The second step is removing the moisture. This includes waterlogged belongings, but Eldridge said it can include parts of a building’s construction, such as insulation and wallboard. Even if only the bottom of the wallboard is wet, he urges residents to replace all of it. Wallboard wicks up water and is notoriously hard to dry out. Wet upholstery, furniture and carpet should be removed. Anything that can’t be dried out and cleaned should be tossed.

There are companies that specialize in mold remediation, but Eldridge said homeowners can often do the work themselves. He said they should wear gloves and a good respirator. Home improvement stores sell respirators, including some made just for mold, he said. The U.S. Department of Health and Human Services recommends an N95 mask, but recommends hiring a professional if more than 10 square feet of surface needs cleaning.

Director Kevin Thomas, of the Cape May County Health Department, said the whole house should be cleaned, but he cautions not to forget the crawl space.

“You have to dry out your crawl space. Pump out standing water, open vents and blow a fan in,” Thomas said.

Dehumidifiers — or air conditioners, because they remove water from the air — can help dry out a house and keep it cooler, so mold is less likely to grow. Mold requires moisture but thrives in heat.

Officials do not recommend specific companies that do mold removal, but they do warn to watch out for scam artists after a storm. “Make sure you get three or four references,” Thomas advised.

Eldridge said there is no state or federal accreditation process for mold-remediation companies. They are not licensed or certified by the state, he said. There are training programs on mold remediation, and the public should make sure their contractors have taken them, he said.

Servpro, a national company with operations in Ocean View, Dennis Township, does mold remediation, cleans water and smoke damage after fires, and deals with biohazards and other nasty jobs. Barbara Jones of Servpro cautions that flood waters often pick up human sewage and bacteria from dog feces and other contaminants on the streets.

With the ground saturated, the company can dry out a crawl space but another rain could quickly bring back the moisture, she said.

Diluted bleach is not enough to get rid of the mold, Jones said. It may kill the mold on the surface, but airborne spores quickly repopulate, similar to cleaning mold from a shower only to see it back a few days later.

Long-term answers

Some property owners addressed mold problems in their homes long before Sandy hit. Ed Maher, who lives near a creek in Cape May Court House, had groundwater seepage into his crawl space and learned a lot about mold before using sump pumps, drain pipes and vapor barriers to solve the problem. He also treated the wood, mostly floor joists, with a borate solution that kills molds and termites. It remains in the wood, so the mold doesn’t return.

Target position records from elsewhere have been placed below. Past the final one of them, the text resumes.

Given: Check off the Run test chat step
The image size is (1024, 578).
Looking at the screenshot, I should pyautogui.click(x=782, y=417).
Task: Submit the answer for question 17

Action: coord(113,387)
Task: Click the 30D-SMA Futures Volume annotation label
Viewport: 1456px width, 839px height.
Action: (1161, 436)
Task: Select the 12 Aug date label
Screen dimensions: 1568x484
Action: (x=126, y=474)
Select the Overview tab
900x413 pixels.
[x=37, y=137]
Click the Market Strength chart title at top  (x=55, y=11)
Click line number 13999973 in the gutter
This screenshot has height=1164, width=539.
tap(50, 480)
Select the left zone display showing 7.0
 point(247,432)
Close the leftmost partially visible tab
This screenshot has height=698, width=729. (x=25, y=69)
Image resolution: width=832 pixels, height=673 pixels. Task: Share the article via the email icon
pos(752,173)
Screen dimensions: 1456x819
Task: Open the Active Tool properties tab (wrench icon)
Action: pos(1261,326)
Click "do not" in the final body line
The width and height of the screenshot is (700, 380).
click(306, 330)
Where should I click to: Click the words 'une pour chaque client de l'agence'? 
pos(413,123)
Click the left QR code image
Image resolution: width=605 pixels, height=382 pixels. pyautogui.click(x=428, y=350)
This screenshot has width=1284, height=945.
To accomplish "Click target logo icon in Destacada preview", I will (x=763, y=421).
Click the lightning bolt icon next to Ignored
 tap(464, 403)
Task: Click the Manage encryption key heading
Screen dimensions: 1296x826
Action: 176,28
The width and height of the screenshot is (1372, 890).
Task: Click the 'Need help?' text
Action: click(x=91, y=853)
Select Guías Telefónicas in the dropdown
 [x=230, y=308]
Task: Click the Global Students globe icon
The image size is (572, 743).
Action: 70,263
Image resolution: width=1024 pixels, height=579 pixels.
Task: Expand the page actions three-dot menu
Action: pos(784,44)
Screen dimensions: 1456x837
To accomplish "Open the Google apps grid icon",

Maher learned that removing water isn’t always enough, because in summer, humid outside air hits colder air under the house and actually creates a dew point and condensation.

“I bet there’s not a house in Cape May Court House without mold. You have to keep (air) humidity under 55 percent. You don’t want to go above that. Meters available at hardware stores measure the moisture content of the wood itself. If wood is above 10 percent moisture level, it’s not good,” Maher said.

Jones, however, noted that some measures help with everyday conditions, but may not work in a massive flooding event.

“There was a lot of water. Crawl spaces are not meant for this much water,” Jones said.